The little boys face in the photo made me laugh!!


----------



## wshaw (Aug 19, 2008)

Awesome trip! Lemon fish made me laugh. What a great day making memories


----------



## panhandlephinsphan (Aug 25, 2008)

Awesome post! nice work. Like the other post says- the smiles tell it all. CONGRATS!

David


----------



## Chris V (Oct 18, 2007)

Congrats on your first Blue! 

I think I'll start calling Dolphin "chicken lemon fish" from now on


----------



## Tobiwan (Apr 27, 2012)

Nice job guys


----------



## Fish N Tales (Jun 14, 2012)

Awesome!

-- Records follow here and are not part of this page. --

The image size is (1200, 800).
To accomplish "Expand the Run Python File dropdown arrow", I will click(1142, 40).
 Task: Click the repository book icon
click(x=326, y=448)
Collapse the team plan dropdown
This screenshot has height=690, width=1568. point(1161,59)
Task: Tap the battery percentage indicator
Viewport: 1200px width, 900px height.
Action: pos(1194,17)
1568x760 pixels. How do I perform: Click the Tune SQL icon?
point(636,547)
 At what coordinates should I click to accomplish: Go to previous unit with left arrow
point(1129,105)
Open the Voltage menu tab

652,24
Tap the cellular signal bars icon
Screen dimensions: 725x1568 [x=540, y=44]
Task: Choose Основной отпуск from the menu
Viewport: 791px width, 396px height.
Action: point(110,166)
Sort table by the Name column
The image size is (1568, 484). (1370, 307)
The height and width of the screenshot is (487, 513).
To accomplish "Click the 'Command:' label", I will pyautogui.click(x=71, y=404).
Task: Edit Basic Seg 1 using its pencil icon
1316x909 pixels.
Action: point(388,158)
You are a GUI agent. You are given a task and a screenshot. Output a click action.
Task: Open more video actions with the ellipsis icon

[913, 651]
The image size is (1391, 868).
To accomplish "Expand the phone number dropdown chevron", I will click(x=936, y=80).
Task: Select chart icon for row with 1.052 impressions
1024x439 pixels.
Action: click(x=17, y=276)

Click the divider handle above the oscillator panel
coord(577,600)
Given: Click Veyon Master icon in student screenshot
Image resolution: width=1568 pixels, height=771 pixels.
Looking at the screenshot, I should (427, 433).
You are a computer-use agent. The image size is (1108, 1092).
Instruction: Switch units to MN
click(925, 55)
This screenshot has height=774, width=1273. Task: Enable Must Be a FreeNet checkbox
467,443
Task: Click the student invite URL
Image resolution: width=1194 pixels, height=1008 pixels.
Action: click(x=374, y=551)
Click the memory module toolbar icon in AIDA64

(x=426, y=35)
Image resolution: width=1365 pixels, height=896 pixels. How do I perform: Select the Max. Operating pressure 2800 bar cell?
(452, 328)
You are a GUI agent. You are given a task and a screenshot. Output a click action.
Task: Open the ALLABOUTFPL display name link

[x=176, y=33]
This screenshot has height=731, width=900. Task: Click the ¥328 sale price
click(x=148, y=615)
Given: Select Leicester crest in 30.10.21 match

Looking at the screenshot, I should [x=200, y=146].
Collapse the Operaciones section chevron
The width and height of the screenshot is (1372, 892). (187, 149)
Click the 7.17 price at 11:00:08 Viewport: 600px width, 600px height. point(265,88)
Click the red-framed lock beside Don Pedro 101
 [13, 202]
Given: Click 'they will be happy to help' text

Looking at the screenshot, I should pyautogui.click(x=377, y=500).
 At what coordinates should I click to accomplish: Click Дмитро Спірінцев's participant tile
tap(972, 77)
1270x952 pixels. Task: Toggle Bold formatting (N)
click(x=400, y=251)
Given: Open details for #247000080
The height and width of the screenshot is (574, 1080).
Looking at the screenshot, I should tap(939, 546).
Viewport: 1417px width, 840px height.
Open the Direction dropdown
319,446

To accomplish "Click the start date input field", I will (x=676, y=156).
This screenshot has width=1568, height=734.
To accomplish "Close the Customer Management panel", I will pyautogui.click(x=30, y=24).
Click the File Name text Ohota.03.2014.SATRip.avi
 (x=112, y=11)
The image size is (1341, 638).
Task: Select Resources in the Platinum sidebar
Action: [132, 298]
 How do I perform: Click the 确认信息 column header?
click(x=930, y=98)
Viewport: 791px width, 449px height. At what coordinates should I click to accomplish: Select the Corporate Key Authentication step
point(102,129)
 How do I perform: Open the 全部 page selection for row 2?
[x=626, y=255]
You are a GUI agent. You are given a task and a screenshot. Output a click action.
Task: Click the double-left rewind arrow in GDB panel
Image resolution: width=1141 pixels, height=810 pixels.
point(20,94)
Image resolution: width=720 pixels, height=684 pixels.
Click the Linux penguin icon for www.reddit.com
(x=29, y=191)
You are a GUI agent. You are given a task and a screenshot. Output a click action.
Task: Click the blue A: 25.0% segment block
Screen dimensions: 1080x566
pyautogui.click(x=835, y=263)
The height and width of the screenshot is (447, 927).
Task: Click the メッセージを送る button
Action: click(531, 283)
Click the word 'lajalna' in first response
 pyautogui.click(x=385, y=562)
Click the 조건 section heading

Congrats!


----------



## Cap'n Davey (Mar 26, 2014)

Super Catch!!!!!!!


----------



## cbarnes91 (Sep 7, 2010)

Congratulations!


----------



## JVT (Jun 5, 2009)

Is that a second hook with a piece of yellowed leader hanging in the corner of his mouth?


----------



## Reelbait (Mar 3, 2013)

Well done, congrats!


----------



## jred0916 (Feb 18, 2008)

Yes - he was hooked and released before us.


----------



## lobsterman (Sep 30, 2007)

Great job Dad, you now have some lifetime fishing buddies.


----------



## Kim (Aug 5, 2008)

I got stoked reading your report! Awesome post and pics! Once again you have given proof of why the Ilander Cruiser Flasher is one of the most popular lures in the world. I hope you post up again soon, just like this one. Did you pin rig the Ballyhoo or rigging wire?


----------



## jred0916 (Feb 18, 2008)

rigging wire. The Islanders are the only thing we got strikes on.


----------



## panhandleslim (Jan 11, 2013)

Now you have gone and done it. 

Not only was that Blue well hooked, twice,......but now you are hooked as well. And those kids will never forget this trip as long as they live.


----------